==== Data in this exercise
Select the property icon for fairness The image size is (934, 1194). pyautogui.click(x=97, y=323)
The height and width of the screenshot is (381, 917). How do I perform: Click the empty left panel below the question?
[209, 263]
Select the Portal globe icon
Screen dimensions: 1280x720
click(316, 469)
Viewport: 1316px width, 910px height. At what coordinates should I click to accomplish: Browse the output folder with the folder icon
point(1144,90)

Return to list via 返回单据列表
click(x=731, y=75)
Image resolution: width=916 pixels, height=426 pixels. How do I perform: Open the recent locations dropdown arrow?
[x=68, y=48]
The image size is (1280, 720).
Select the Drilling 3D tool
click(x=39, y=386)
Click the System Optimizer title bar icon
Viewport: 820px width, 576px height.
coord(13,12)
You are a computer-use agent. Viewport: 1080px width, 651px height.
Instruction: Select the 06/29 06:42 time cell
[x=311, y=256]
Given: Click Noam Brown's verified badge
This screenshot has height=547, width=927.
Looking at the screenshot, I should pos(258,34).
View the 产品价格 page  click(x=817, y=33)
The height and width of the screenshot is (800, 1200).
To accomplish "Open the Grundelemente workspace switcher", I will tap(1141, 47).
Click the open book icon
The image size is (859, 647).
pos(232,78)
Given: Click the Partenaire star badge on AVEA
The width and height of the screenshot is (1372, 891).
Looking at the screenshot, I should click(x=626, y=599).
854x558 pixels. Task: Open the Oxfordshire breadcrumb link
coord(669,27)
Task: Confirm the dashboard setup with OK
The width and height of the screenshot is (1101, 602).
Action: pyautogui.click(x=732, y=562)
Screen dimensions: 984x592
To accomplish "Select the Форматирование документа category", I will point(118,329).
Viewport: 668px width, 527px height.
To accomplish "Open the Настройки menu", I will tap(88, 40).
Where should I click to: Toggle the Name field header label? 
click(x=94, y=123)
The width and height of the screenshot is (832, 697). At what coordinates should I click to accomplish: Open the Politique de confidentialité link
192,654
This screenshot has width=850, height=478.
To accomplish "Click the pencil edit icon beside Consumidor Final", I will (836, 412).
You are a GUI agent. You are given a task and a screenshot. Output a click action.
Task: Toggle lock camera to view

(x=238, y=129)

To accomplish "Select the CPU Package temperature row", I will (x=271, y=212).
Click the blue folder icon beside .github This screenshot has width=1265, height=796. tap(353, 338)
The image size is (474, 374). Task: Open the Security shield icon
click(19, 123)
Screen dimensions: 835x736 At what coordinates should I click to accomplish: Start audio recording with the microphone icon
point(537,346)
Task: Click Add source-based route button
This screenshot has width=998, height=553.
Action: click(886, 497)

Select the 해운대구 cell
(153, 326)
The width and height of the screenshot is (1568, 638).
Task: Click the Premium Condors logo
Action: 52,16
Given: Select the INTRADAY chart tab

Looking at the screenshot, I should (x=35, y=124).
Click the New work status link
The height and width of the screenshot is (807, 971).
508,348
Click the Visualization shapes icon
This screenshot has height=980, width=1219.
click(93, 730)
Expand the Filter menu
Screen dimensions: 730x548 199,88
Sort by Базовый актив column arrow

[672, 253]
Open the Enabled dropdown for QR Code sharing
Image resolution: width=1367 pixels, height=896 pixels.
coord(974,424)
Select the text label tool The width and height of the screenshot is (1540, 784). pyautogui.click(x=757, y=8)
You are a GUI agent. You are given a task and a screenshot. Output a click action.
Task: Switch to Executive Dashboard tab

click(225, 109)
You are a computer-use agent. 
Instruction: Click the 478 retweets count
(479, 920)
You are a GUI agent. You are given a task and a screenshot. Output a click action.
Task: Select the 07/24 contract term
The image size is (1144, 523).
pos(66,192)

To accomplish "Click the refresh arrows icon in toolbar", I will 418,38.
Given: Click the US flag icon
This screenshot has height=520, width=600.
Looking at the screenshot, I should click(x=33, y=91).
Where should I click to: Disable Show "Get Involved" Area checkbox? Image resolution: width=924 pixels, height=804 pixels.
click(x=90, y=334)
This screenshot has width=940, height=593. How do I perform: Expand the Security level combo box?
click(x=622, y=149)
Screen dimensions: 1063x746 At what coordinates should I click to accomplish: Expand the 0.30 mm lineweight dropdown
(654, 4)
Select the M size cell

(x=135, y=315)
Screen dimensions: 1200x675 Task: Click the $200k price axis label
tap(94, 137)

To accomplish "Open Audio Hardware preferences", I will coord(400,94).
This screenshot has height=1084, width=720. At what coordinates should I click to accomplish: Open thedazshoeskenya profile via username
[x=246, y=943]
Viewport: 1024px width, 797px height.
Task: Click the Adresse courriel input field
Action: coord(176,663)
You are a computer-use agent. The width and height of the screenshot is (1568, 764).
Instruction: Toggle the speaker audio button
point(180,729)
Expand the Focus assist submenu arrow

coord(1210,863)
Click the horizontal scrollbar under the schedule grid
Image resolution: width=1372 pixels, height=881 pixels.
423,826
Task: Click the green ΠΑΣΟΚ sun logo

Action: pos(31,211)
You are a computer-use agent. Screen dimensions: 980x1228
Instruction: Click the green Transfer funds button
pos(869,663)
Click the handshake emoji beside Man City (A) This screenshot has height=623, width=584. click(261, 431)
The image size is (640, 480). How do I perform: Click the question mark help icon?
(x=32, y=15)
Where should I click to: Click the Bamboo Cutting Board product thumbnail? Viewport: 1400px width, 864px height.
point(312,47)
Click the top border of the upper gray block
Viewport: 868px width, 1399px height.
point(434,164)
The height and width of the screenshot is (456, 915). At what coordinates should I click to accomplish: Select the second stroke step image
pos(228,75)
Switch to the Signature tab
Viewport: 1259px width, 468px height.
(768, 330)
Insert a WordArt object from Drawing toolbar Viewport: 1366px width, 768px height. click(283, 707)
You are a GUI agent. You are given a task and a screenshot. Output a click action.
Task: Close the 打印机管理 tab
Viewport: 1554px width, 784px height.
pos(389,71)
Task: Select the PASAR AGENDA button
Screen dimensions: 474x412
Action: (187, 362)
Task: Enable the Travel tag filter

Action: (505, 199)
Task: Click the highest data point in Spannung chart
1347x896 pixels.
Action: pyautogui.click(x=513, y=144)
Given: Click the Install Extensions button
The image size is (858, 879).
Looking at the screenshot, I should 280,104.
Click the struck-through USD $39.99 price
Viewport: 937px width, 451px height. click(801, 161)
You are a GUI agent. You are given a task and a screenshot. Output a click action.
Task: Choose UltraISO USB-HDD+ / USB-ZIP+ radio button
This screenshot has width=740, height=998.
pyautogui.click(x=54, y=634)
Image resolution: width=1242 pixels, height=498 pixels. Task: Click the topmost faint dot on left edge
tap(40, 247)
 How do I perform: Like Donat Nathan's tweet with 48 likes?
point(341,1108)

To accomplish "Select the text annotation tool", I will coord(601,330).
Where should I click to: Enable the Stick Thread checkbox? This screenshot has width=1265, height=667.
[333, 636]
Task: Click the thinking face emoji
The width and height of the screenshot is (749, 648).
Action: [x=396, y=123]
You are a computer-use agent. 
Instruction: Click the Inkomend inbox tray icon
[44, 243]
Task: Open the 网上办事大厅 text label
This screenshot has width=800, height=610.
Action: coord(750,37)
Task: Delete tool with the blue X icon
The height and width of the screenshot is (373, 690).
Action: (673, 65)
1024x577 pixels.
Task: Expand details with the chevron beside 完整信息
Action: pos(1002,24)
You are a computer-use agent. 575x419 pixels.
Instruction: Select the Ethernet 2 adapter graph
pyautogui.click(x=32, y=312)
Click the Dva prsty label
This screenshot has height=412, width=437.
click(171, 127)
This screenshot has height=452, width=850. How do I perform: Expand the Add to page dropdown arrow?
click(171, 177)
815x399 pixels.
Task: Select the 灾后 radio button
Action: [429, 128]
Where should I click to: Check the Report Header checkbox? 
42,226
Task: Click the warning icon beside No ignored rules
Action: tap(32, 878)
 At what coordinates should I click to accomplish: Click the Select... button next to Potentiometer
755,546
========
Exercise brief »
From the entries above, print the lines beginning at the one with "The width and height of the screenshot is (832, 697)." and stopping after the one with "Click the blue", exactly as written and with nothing else.

Answer space »
The width and height of the screenshot is (832, 697). At what coordinates should I click to accomplish: Open the Politique de confidentialité link
192,654
This screenshot has width=850, height=478.
To accomplish "Click the pencil edit icon beside Consumidor Final", I will (836, 412).
You are a GUI agent. You are given a task and a screenshot. Output a click action.
Task: Toggle lock camera to view

(x=238, y=129)

To accomplish "Select the CPU Package temperature row", I will (x=271, y=212).
Click the blue folder icon beside .github This screenshot has width=1265, height=796. tap(353, 338)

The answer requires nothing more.